*SOURCE PASSAGE*:
== Segment start ==

Disaster Planning & Evacuation


The Navajo County Animal Care and Control Division recommends that you prepare, practice, and update a disaster plan with your family, and assemble emergency supplies ahead of time. As a part of an overall plan to protect your family members, the following recommendations can help reduce the risk of harm to pets and livestock:

  • Maintain a pet emergency kit with sufficient supplies for each pet. (The following recommended items are typically available at pet supply stores or from your veterinarian.)
    • A leash, harness, or pet carrier (large enough for your pet to stand and turn around in), and a muzzle for any dog known to be aggressive or defensive around people or other animals. Also, include a stake and tie-out for each dog.
    • A properly fitting leather or nylon collar with securely affixed license and rabies vaccination tags (for dogs). We also recommend an ID tag listing your address and phone number (cell phone numbers are best).

== Segment end ==

[Collected data entries]

== Segment start ==

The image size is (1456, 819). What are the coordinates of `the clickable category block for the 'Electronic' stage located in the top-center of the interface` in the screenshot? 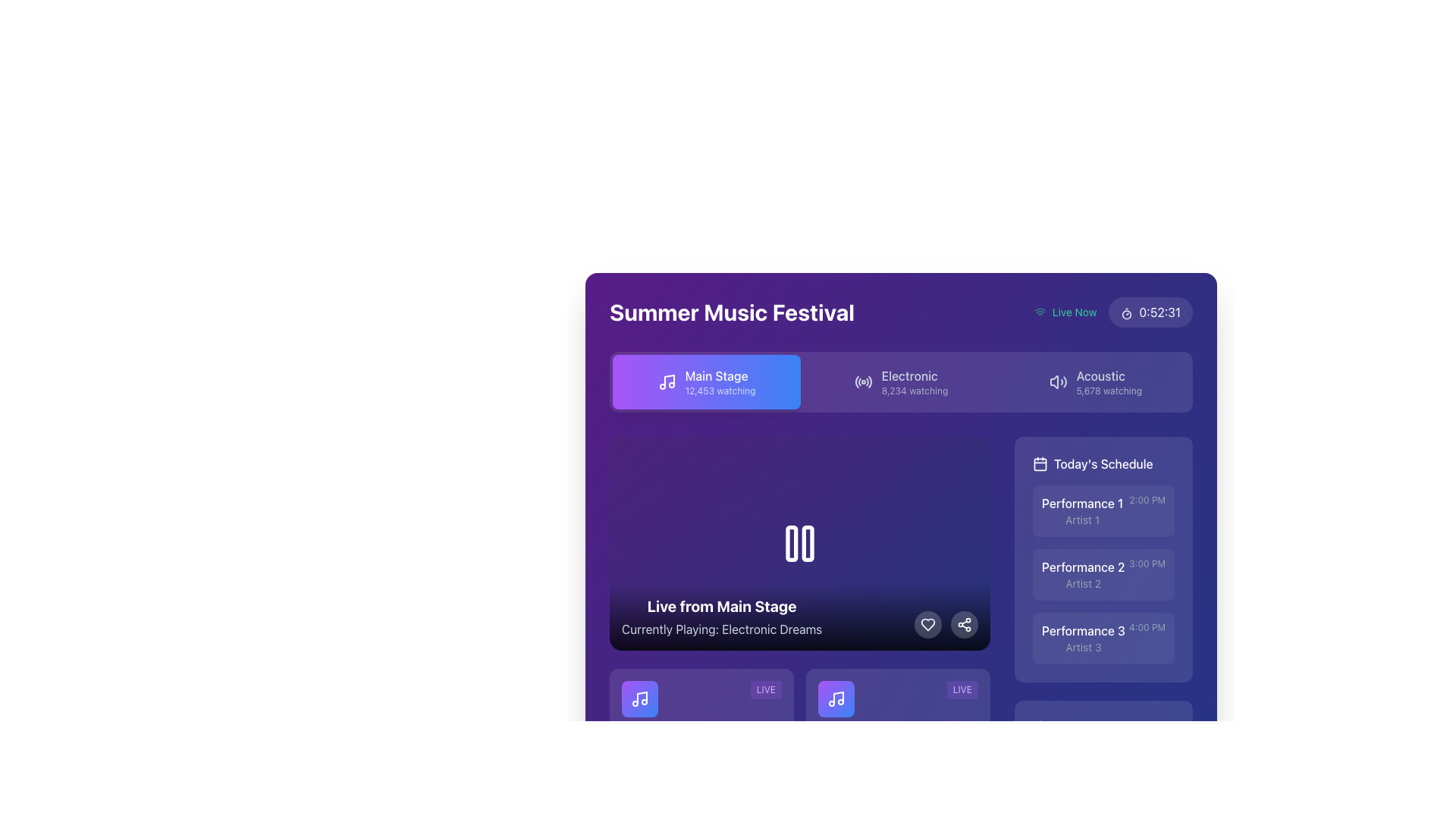 It's located at (914, 381).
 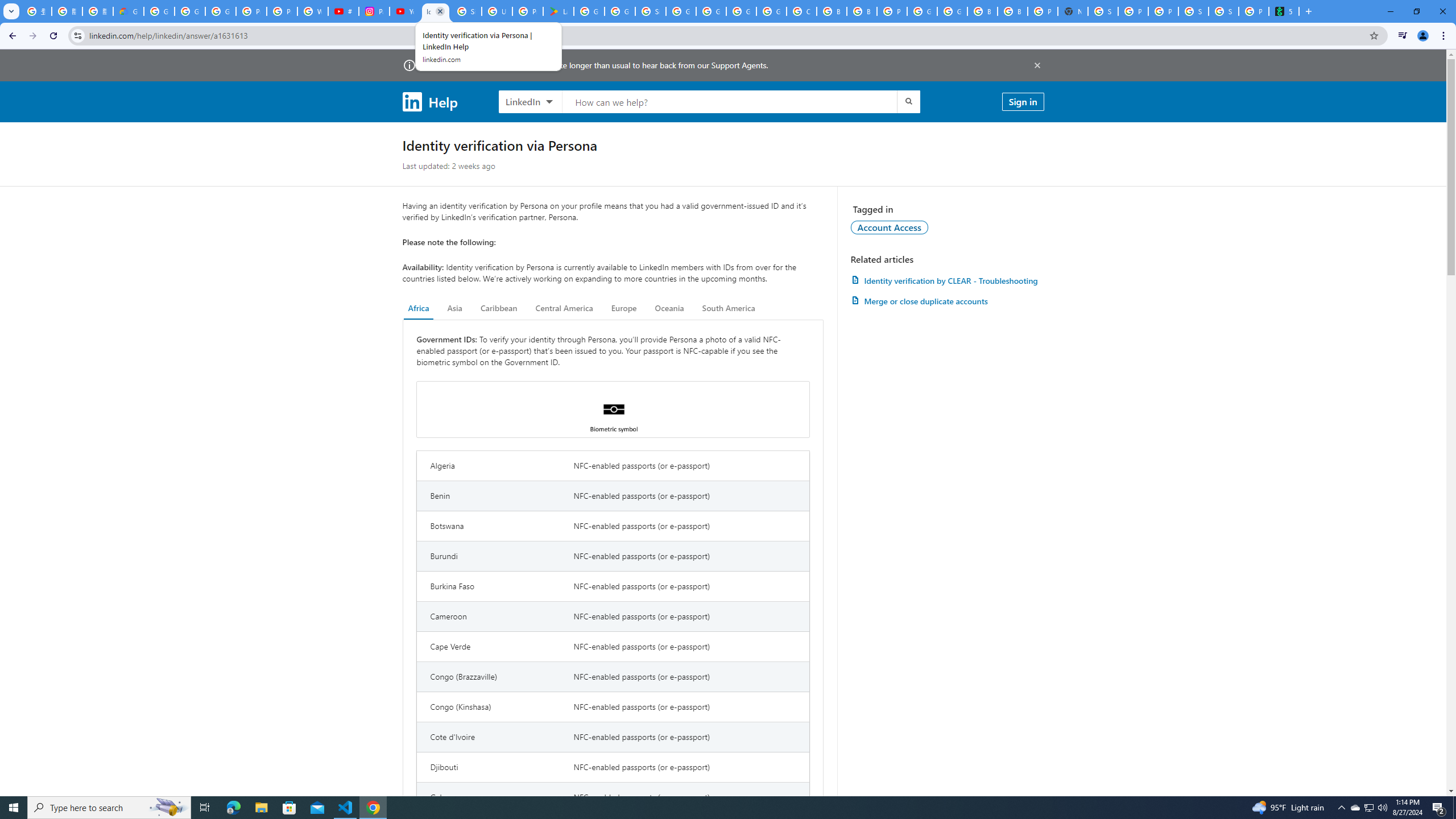 What do you see at coordinates (499, 308) in the screenshot?
I see `'Caribbean'` at bounding box center [499, 308].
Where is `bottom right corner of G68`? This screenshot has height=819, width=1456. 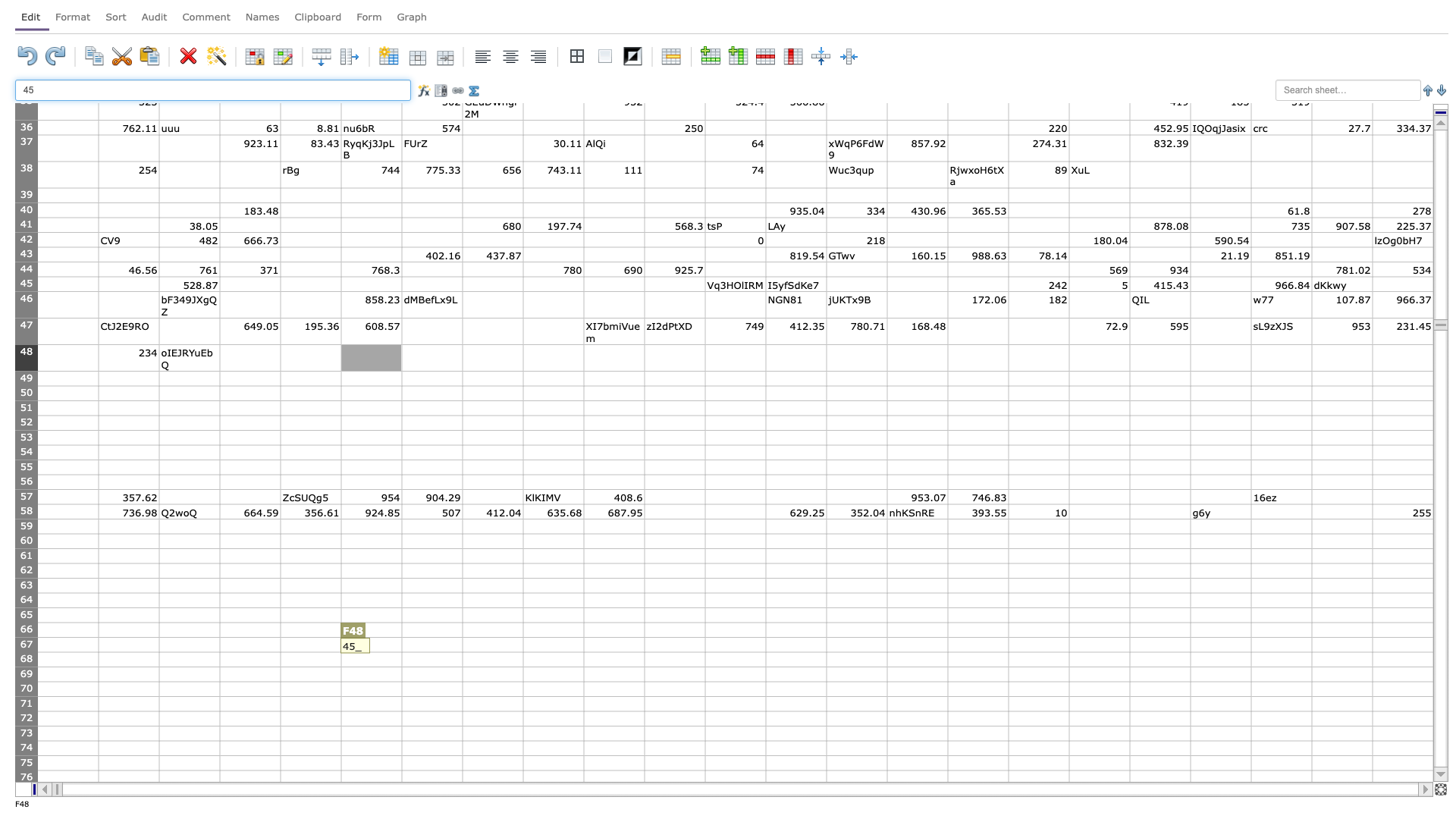
bottom right corner of G68 is located at coordinates (461, 666).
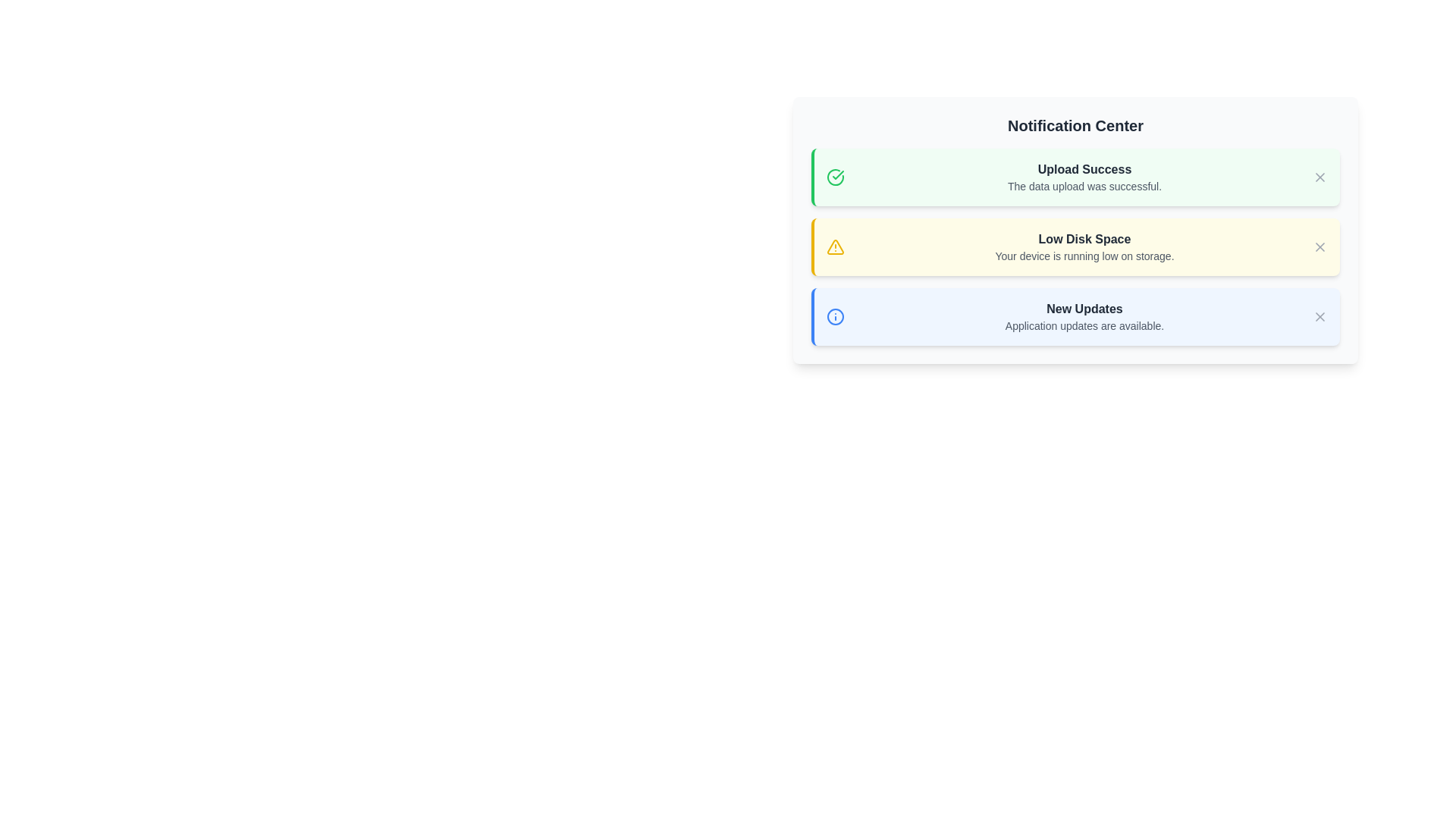  I want to click on the yellow triangular icon containing an exclamation mark, which is part of the 'Low Disk Space' notification, to access the accompanying text, so click(833, 245).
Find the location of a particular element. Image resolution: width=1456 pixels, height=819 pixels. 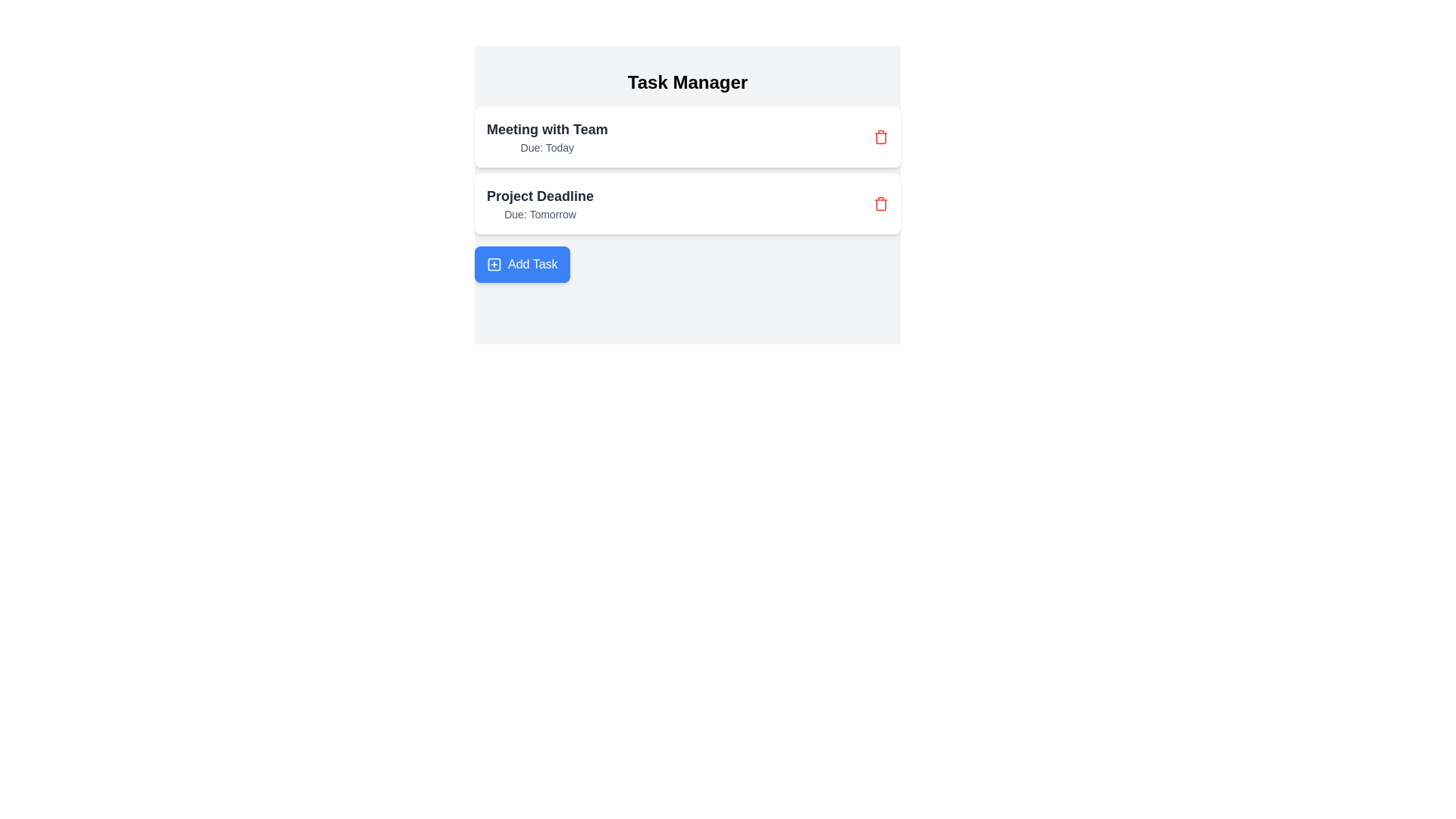

the first task item titled 'Meeting with Team' in the task list under the 'Task Manager' heading is located at coordinates (546, 137).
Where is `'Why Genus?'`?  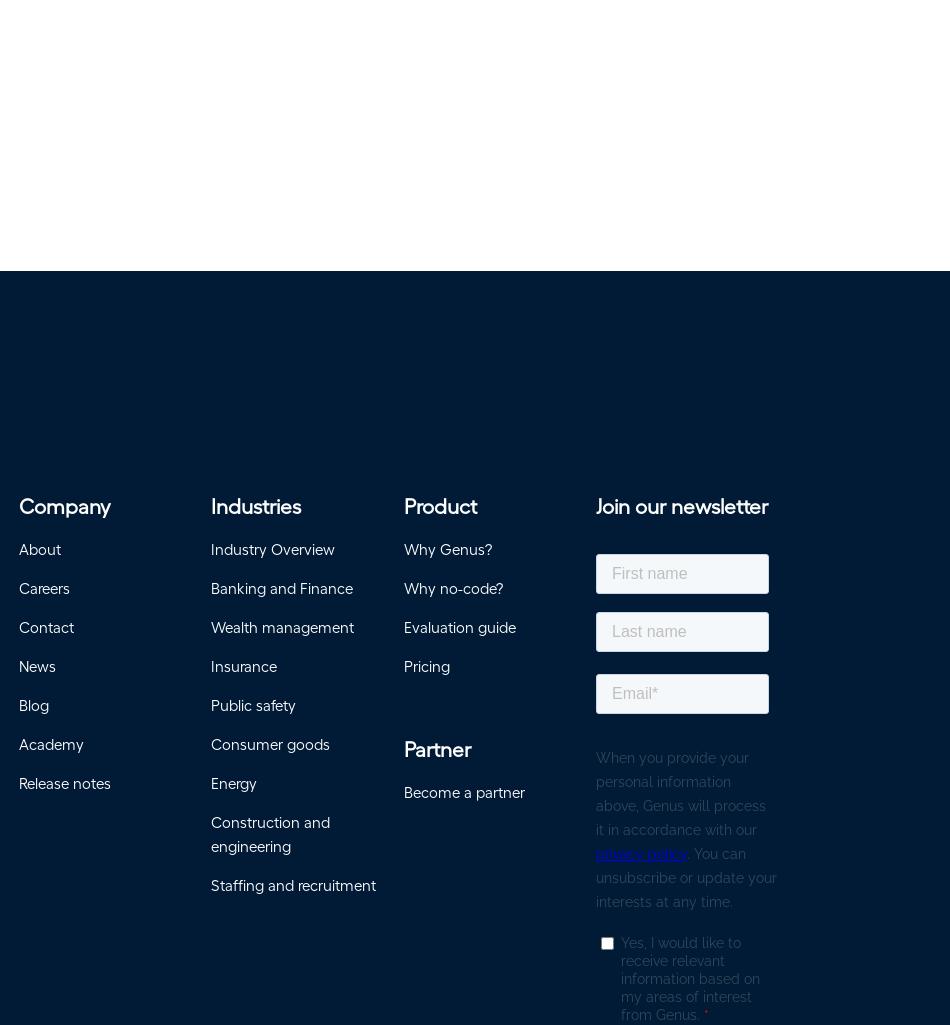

== Segment end ==

*WORK INSTRUCTION A*: List the tags that the disaster planning text says a dog should wear.
*WORK INSTRUCTION B*: Rewrite the disaster planning text from "The Navajo County" up to and including "for each dog.", putting "local animal clinic" in place of "veterinarian".
These items were taken from a separate source and are unrelated to the disaster planning text.

*FINAL ANSWER A*: License tag, rabies vaccination tag, ID tag

*FINAL ANSWER B*:
The Navajo County Animal Care and Control Division recommends that you prepare, practice, and update a disaster plan with your family, and assemble emergency supplies ahead of time. As a part of an overall plan to protect your family members, the following recommendations can help reduce the risk of harm to pets and livestock:

  • Maintain a pet emergency kit with sufficient supplies for each pet. (The following recommended items are typically available at pet supply stores or from your local animal clinic.)
    • A leash, harness, or pet carrier (large enough for your pet to stand and turn around in), and a muzzle for any dog known to be aggressive or defensive around people or other animals. Also, include a stake and tie-out for each dog.